Dental fear sees record dental cavities in Australian children

Parents with dentophobia endanger their child’s oral health as thousands of young Australians end up in hospital due to tooth decay.

For Sally-Anne Blandshard, it was a bad reaction to a standard wisdom tooth removal procedure that left her afraid of going to the dentist.

While the procedure took place during her teenage years, Ms. Blandshard’s fear, also known as dentophobia, continued into adulthood.

It was only when it was time for her two children to go to the dentist that the Brisbane mother knew she had to overcome her fear.

Ms Blandshard’s experience matches half of all Australian adults, with a quarter admitting they haven’t booked a consultation with their dentist since their ‘bad experience’.

This fear is then passed on to their children, contributing to an intergenerational fear spiral around oral health.

New research by oral care brand grin of course found that 40 percent of Australian parents were not aware of what to look for when checking their children’s teeth due to a lack of dental education.

In addition, the data showed that nearly one in three children under the age of 10 had developed a cavity, and another 36 percent of parents did not know how a cavity develops.

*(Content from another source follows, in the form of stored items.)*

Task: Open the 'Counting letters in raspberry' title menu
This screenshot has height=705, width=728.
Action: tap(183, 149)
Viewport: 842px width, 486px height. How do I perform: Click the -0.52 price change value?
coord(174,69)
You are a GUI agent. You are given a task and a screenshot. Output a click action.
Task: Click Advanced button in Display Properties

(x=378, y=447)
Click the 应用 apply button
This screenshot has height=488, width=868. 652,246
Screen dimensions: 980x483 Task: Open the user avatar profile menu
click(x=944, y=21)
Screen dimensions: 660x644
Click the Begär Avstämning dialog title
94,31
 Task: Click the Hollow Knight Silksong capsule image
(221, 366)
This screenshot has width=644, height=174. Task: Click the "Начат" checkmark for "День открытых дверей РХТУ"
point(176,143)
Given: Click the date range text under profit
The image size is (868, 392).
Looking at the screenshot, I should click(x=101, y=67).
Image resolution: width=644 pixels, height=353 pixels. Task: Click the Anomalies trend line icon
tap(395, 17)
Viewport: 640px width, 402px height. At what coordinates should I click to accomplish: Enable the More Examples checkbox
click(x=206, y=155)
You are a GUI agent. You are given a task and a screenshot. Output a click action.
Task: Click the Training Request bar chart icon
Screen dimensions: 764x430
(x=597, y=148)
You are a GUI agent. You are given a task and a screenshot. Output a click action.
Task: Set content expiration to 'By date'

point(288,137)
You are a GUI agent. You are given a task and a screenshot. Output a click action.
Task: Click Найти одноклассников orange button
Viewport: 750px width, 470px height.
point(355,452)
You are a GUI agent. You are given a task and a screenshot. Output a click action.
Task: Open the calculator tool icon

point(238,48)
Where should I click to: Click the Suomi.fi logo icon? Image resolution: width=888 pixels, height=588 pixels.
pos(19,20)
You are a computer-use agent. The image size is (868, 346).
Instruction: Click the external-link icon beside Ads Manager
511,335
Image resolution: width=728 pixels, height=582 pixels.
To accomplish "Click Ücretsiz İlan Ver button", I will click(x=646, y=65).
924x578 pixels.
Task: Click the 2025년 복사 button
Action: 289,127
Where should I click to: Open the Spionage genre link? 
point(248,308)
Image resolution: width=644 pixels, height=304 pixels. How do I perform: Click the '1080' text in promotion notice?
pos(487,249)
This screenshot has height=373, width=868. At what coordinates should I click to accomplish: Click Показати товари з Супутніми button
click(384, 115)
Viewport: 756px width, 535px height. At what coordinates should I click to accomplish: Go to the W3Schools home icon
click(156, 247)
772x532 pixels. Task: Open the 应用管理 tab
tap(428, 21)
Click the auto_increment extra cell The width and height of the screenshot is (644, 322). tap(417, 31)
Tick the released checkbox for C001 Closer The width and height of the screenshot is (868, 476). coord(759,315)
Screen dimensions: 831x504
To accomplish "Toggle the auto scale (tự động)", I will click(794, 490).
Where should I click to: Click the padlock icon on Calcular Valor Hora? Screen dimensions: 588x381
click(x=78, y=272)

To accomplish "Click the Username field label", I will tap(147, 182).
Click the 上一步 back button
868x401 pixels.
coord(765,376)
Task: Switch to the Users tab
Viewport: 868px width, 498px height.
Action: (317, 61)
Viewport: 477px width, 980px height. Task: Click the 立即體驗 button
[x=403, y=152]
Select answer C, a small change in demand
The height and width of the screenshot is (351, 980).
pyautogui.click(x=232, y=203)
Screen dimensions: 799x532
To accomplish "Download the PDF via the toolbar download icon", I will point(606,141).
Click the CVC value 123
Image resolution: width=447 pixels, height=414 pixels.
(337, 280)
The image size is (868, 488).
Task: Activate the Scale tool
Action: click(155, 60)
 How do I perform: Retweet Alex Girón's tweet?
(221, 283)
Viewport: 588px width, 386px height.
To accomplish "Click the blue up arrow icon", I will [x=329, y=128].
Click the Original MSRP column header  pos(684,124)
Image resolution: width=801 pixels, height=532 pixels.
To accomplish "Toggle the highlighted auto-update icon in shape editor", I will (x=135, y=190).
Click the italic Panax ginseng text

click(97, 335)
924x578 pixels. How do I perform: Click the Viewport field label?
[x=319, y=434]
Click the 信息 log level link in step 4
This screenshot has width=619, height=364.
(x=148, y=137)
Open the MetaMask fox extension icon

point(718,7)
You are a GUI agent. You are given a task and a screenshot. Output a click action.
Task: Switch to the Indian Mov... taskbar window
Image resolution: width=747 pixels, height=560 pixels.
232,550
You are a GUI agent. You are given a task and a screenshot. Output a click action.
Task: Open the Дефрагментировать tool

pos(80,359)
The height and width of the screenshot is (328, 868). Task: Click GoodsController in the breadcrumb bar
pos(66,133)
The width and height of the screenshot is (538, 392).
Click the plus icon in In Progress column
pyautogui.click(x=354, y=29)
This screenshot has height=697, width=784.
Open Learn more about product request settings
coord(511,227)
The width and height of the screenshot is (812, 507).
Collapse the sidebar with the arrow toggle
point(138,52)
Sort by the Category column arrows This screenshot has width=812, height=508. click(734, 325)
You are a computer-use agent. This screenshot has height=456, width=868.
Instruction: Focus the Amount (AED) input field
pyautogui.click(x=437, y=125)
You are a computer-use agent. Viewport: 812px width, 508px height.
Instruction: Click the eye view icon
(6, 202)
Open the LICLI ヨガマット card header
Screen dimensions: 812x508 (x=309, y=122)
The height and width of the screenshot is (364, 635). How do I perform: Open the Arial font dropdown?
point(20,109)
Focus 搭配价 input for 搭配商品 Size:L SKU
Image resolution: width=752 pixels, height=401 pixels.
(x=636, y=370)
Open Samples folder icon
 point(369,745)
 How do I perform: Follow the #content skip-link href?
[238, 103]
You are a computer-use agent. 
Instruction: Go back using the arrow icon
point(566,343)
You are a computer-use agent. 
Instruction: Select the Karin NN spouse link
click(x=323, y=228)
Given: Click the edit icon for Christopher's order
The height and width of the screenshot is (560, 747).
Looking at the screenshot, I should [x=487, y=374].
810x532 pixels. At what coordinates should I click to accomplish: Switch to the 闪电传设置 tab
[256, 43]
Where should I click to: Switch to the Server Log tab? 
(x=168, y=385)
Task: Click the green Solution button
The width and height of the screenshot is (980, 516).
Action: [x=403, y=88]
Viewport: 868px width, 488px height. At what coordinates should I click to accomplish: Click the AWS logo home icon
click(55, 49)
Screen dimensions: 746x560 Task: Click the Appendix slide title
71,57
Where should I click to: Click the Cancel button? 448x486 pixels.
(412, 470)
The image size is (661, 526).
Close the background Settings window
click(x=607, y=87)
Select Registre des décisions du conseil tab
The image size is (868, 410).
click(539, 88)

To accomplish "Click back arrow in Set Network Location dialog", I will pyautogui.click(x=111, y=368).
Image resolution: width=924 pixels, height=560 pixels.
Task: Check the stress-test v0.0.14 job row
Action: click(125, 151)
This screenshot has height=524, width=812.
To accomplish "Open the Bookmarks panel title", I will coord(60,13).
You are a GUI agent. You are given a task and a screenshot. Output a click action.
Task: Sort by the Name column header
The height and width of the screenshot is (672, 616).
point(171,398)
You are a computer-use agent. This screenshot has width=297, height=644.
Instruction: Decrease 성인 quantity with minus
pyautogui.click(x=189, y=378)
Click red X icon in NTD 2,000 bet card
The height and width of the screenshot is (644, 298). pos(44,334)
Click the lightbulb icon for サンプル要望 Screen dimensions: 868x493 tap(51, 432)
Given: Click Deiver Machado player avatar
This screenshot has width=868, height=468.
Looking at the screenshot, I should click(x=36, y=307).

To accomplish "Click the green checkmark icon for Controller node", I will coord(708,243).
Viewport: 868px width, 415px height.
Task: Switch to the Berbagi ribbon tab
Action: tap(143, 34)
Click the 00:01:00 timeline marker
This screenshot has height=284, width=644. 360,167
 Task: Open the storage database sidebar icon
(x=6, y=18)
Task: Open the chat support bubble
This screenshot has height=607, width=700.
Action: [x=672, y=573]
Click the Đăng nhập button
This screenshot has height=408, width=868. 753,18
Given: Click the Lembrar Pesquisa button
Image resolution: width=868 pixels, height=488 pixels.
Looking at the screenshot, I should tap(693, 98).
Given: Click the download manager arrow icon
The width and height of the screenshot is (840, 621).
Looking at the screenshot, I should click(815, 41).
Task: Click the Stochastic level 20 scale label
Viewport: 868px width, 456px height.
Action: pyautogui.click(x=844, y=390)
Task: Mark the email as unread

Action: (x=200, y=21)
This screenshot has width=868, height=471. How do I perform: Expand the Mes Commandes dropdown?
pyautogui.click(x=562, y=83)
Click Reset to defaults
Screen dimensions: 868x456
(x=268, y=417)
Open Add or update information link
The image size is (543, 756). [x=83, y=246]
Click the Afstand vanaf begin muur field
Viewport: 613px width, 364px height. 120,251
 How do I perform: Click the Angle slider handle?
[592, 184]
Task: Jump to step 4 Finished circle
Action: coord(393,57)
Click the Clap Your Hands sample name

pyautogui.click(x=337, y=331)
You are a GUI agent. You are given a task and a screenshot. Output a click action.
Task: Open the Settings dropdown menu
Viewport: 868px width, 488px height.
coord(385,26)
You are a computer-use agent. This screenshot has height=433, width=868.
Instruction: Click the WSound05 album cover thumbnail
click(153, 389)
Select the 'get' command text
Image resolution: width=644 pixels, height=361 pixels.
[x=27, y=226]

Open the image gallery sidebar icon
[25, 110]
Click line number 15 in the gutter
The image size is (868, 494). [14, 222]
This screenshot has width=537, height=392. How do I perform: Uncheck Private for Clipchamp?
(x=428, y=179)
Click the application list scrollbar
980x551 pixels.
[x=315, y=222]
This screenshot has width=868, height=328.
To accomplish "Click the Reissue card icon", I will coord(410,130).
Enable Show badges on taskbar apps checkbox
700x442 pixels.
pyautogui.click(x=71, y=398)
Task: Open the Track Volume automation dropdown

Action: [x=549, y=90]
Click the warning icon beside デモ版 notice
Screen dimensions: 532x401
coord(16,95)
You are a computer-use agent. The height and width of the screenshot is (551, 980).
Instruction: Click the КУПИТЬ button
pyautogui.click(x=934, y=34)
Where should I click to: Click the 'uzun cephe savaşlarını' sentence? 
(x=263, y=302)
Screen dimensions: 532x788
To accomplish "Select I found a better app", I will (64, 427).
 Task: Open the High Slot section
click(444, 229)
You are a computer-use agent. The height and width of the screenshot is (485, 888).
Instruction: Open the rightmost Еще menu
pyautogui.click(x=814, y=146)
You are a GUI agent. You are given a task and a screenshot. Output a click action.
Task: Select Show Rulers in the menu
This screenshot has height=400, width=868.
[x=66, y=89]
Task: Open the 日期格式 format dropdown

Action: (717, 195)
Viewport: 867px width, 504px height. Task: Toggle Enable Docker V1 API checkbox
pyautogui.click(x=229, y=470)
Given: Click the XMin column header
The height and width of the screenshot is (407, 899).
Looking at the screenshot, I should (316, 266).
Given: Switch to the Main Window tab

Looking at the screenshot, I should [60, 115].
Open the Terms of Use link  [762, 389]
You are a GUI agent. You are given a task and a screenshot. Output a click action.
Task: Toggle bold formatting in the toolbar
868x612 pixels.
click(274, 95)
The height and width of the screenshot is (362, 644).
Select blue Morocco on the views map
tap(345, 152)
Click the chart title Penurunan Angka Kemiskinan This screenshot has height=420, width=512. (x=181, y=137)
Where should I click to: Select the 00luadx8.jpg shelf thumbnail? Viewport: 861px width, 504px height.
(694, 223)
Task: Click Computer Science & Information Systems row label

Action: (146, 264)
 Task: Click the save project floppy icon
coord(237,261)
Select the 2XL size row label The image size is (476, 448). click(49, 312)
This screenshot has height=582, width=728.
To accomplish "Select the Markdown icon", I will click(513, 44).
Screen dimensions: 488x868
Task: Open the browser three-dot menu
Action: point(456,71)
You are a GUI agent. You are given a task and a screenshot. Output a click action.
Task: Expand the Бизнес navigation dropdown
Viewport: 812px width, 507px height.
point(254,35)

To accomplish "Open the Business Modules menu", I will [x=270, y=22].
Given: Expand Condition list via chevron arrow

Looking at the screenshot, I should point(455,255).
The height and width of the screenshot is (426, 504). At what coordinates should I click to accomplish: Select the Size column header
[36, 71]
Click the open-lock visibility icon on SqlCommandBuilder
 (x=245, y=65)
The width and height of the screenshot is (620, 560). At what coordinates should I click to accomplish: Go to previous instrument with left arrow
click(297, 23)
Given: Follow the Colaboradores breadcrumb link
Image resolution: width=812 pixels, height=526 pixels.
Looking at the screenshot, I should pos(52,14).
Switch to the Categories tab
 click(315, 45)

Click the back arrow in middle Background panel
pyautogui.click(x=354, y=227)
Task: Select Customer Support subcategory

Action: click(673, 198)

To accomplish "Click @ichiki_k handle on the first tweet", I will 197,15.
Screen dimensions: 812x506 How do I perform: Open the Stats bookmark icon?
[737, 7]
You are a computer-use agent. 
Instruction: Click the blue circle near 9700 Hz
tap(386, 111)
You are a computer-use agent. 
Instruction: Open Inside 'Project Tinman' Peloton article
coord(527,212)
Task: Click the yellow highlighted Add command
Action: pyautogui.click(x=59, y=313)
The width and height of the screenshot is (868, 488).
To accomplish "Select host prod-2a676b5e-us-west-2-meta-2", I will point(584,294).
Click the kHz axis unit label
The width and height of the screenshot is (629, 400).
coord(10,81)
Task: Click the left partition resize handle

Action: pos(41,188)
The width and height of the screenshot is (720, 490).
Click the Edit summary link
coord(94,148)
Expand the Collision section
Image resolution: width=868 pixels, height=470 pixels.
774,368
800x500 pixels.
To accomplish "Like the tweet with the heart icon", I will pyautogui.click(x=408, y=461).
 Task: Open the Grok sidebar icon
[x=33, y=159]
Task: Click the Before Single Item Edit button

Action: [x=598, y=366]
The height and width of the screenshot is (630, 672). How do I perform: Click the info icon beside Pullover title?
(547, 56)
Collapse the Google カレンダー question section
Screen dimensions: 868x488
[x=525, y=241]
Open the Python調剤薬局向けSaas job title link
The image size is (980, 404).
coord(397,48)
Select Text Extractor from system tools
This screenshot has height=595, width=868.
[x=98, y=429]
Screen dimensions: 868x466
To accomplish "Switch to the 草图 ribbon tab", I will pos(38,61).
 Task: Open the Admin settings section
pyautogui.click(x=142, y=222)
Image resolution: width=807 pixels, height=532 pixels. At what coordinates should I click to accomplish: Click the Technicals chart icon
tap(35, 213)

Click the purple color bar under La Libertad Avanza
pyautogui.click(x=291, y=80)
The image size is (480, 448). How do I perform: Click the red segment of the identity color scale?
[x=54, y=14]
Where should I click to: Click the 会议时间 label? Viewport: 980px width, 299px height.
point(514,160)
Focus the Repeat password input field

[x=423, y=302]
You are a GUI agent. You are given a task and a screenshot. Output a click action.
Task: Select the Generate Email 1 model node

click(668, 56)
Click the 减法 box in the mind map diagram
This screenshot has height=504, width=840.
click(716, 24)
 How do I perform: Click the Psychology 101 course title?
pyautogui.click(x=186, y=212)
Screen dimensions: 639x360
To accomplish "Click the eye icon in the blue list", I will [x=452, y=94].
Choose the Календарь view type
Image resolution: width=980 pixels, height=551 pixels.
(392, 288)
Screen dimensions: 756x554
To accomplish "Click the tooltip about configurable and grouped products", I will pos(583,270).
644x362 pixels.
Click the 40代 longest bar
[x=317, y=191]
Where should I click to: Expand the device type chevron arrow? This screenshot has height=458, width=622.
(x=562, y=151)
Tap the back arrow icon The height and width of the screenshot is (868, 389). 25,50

Due to this lack of education, more than 26,000 children under the age of 15 are hospitalized every year for treatment of tooth decay.

Oral health therapist Emma Cubis says it’s the idea that their child will share the same “nightmare” dental experience, the cost of treatment and the potential pain that keeps parents from making an appointment.

“Parents should not be afraid to take their children to the dentist,” Ms Cubis told news.com.au.

“Neglecting a child’s oral health has serious consequences for them later in life as they are more likely to have problems with their teeth as adults.”

Ms. Cubis recommends introducing children from the age of two to the dentist, where activities such as teeth counting and a ride with the dentist are offered to help reminisce about a fun experience.

It is also a good opportunity for the dentist to assess the child for dental or gum problems and to teach parents how to properly care for their child’s teeth as they develop.

“I know it can be a huge step to call to make a dental appointment, so know that we understand that attending is a huge step and we always strive to make the appointment as comfortable as possible when we know this , said Mrs Cubis .

Let your dentist know what makes you anxious as this will help us help you. Let us know any specific triggers so we can minimize them for you during your appointment.

Bedside management has also come a long way, said Ms. Cubis, with dentists offering a number of techniques to soothe all young patients.

This includes “goodie bags” consisting of a new toothbrush, floss and toothpaste and breaking down dental terminology in understandable language such as the term “tooth counter” for the dental probe.

“Especially if it’s the child’s first dental check-up and in the early stages of building trust, we make sure we don’t push a child out of their comfort zone,” said Ms. Cubis.

“This can be like sitting on their parent’s lap if they don’t want to just sit in the dental chair or just watch instead of using the dental probe and mirror. We can also refer to specialized pediatric dentists who are highly trained in the care of young children.”

Sally-Anne Blandshard’s fear of the dentist has abated since taking her kids for a checkup, as she’s seen firsthand just how far the dental experience has come.

Another motivator that helped the mother of two return to the dental chair was the idea of ​​having the perfect smile and giving the best health care to her children.

“There’s nothing worse than having your fear magnified by their tears,” Mrs. Blandshard said in response to her discussion of how she had overcome her fear.

“(It’s important) to just be there. Hold their hand and know that they need you more than your fear needs you.”

Both children and adults are advised to brush their teeth twice a day and to book a dental check-up at least once a year.

To encourage more Australians to take care of their dental health, Jana Pittman, a former Olympian and mother of six, has partnered with Grin Natural as an ambassador for their ‘Share a Grin’ campaign.

Until the end of August this year, Grin Natural is donating a toothbrush to a child in need for each of their products purchased from Chemist Warehouse.

“Being a parent is extremely tough, there is so much to think about and prioritize, but implementing a good oral care routine with your children as young as

it may set you and your family ready for a brighter future,” said Dr. Pittman.